*** Opening of DATA PROVIDED ***

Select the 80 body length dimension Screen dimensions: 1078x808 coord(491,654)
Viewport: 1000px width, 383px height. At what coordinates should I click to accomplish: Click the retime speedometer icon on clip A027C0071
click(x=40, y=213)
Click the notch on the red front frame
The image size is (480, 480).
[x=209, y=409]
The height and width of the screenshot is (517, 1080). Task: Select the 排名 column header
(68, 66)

*** Close of DATA PROVIDED ***

## TASK STATEMENT
Full repetition needed. Write out every entry above exactly as given.

## TASK OUTPUT
Select the 80 body length dimension Screen dimensions: 1078x808 coord(491,654)
Viewport: 1000px width, 383px height. At what coordinates should I click to accomplish: Click the retime speedometer icon on clip A027C0071
click(x=40, y=213)
Click the notch on the red front frame
The image size is (480, 480).
[x=209, y=409]
The height and width of the screenshot is (517, 1080). Task: Select the 排名 column header
(68, 66)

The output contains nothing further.